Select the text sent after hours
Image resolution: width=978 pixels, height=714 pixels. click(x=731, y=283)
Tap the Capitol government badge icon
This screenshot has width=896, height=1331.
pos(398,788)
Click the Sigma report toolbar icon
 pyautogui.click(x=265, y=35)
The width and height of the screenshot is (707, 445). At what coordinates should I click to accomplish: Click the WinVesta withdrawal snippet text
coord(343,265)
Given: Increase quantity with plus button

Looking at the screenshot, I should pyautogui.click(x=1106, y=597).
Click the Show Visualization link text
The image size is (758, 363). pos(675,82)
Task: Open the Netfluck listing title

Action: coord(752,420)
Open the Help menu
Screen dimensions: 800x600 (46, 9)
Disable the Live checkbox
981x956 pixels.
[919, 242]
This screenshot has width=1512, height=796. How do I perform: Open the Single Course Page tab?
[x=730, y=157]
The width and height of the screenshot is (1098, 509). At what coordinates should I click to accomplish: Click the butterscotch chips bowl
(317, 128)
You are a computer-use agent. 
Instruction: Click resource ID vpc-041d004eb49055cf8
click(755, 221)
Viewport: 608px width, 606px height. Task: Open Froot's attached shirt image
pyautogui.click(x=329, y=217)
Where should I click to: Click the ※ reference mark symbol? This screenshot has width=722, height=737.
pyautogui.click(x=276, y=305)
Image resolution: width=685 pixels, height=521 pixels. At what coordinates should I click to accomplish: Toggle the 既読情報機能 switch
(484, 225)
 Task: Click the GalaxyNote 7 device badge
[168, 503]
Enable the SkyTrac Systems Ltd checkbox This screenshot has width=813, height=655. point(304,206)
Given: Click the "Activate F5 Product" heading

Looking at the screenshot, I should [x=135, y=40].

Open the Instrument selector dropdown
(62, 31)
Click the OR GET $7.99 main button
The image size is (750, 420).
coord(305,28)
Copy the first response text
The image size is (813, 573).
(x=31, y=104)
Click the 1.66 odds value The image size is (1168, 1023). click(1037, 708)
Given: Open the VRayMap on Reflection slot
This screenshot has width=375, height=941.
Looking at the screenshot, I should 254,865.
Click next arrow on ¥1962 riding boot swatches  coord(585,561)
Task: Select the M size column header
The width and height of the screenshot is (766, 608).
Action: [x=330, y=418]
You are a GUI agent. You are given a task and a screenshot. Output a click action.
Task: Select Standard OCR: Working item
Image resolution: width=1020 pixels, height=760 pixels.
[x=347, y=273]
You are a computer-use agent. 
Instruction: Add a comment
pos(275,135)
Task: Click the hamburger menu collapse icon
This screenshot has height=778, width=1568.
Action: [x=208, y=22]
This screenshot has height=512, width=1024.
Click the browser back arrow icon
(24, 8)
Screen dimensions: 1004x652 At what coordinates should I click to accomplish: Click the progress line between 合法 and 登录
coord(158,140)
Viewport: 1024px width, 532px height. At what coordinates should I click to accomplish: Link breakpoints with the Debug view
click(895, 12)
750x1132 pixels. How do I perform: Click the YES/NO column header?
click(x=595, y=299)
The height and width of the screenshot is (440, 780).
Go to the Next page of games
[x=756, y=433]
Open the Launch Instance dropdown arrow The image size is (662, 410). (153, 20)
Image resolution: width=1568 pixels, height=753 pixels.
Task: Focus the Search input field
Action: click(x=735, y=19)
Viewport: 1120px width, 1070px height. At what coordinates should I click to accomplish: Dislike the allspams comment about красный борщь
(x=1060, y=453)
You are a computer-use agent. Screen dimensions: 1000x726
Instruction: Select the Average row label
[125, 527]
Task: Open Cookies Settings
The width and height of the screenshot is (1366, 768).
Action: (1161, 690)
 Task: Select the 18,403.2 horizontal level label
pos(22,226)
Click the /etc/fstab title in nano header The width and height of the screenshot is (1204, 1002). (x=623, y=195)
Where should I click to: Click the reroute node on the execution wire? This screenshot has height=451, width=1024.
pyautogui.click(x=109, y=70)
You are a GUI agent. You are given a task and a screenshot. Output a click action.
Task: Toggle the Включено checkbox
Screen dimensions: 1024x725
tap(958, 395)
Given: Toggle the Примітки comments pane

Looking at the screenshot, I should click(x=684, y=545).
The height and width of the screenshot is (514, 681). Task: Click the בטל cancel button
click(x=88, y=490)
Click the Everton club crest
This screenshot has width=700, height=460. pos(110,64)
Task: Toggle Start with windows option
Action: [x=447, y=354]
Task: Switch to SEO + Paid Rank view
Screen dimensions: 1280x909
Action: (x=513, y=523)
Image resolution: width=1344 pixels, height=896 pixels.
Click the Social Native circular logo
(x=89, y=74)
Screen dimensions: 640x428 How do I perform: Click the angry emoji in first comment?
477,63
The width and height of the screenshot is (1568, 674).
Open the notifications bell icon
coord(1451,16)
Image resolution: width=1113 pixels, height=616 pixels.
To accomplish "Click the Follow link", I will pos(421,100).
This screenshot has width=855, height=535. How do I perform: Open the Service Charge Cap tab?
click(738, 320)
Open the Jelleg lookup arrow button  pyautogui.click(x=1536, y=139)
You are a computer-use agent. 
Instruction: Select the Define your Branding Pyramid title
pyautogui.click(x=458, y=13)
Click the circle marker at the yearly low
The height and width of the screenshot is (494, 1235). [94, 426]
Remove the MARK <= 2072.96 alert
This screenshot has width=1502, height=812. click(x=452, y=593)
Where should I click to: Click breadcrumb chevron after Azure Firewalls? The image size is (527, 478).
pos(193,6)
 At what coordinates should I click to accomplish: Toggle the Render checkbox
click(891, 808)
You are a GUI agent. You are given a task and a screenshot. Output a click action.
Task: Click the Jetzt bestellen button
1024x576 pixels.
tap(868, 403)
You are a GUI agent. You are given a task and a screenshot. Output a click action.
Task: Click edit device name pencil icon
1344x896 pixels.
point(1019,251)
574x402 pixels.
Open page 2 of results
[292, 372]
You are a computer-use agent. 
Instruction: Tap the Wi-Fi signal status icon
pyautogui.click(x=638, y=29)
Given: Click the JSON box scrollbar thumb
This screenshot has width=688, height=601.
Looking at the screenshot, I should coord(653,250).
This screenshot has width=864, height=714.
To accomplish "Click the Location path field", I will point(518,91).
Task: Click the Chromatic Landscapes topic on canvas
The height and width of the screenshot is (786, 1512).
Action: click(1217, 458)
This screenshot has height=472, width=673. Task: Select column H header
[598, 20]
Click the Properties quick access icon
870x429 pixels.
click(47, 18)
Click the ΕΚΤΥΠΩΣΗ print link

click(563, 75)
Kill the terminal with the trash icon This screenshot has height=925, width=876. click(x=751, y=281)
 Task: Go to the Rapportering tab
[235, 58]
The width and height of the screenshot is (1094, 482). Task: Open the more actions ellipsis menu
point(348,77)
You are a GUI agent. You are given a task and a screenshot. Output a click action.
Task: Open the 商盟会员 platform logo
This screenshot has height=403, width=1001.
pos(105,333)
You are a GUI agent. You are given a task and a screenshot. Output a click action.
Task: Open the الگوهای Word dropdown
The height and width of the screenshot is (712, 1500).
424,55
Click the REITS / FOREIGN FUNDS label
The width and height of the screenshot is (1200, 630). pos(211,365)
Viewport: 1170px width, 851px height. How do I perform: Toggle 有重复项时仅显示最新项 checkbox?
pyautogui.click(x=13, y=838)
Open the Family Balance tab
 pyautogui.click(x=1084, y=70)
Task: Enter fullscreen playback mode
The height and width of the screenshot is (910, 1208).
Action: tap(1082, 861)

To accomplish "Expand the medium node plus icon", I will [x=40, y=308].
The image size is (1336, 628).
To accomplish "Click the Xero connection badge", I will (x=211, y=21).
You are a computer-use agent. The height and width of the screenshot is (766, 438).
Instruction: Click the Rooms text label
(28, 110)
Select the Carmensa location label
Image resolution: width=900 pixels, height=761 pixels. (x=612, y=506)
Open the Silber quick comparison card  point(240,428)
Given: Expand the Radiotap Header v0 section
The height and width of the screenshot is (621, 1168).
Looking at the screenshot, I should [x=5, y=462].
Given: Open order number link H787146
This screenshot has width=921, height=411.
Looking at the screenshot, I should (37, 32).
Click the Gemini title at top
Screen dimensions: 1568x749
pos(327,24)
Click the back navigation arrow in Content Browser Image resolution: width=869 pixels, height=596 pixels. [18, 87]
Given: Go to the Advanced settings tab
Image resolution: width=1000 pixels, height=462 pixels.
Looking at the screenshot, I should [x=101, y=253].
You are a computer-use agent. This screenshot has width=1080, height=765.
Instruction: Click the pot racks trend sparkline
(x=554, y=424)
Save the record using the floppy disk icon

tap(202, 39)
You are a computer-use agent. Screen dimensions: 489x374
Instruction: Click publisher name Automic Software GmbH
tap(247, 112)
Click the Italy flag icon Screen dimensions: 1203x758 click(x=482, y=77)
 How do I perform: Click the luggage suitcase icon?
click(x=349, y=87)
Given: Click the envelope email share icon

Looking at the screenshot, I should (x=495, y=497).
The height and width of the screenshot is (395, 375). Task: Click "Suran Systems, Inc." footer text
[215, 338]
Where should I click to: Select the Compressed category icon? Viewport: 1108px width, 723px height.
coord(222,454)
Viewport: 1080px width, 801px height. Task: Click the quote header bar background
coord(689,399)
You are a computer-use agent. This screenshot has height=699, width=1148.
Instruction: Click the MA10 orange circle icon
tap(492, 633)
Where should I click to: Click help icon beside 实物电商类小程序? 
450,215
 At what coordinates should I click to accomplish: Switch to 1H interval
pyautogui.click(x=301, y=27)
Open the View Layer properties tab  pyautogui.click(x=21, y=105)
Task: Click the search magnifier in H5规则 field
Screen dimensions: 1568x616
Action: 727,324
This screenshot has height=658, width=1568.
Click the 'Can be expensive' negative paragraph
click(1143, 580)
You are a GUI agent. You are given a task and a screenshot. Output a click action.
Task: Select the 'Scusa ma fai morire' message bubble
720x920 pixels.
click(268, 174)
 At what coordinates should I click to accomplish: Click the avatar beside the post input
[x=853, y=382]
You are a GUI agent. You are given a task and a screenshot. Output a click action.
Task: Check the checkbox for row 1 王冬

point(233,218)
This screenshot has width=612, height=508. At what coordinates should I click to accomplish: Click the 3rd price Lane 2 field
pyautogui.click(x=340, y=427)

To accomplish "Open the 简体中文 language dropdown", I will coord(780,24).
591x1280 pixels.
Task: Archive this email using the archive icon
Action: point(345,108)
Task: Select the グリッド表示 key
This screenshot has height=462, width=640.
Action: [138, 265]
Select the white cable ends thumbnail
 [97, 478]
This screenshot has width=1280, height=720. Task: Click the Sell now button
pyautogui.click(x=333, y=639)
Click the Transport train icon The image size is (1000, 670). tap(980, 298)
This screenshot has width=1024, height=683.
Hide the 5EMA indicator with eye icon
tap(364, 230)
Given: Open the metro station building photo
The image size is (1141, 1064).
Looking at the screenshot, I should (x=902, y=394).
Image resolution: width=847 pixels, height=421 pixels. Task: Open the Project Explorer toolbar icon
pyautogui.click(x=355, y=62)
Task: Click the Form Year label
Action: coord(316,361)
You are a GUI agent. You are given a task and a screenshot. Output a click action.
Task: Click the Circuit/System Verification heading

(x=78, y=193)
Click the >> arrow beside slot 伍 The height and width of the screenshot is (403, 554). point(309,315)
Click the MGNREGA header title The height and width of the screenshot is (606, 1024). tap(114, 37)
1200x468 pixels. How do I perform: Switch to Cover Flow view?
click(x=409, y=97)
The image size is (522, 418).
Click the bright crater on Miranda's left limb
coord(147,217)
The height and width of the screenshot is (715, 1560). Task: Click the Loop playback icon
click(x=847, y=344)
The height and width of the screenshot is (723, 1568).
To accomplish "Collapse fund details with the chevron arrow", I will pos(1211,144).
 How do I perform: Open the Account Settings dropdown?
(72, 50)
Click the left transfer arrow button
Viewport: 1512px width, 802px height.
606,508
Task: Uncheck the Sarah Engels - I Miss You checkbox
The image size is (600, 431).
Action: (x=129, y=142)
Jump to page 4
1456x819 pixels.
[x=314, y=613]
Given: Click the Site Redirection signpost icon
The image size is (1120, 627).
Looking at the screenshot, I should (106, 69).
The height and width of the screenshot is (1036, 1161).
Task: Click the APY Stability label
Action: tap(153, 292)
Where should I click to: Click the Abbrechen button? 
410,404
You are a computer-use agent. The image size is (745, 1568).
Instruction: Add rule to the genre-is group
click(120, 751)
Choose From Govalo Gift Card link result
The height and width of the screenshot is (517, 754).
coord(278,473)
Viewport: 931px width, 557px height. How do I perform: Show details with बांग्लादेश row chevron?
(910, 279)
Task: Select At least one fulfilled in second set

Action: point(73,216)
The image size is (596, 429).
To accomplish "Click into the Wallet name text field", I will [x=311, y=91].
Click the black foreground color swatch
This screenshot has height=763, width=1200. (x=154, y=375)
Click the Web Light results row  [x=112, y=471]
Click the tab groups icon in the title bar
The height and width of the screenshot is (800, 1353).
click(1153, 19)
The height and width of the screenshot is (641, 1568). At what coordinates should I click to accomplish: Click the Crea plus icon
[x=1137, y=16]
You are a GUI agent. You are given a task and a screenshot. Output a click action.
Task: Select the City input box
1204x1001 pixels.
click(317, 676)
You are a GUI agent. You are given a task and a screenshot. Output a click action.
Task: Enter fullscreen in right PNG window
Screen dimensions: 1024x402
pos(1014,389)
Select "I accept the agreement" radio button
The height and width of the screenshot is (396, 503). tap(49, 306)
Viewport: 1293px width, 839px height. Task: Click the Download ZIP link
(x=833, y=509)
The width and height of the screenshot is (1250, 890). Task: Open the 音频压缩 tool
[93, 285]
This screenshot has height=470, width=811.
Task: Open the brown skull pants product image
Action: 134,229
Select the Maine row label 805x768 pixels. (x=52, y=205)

**About this task:** Would you show every line in the data above that contains the string "Expand"?

**The answer:**
To accomplish "Expand the medium node plus icon", I will [x=40, y=308].
Given: Expand the Radiotap Header v0 section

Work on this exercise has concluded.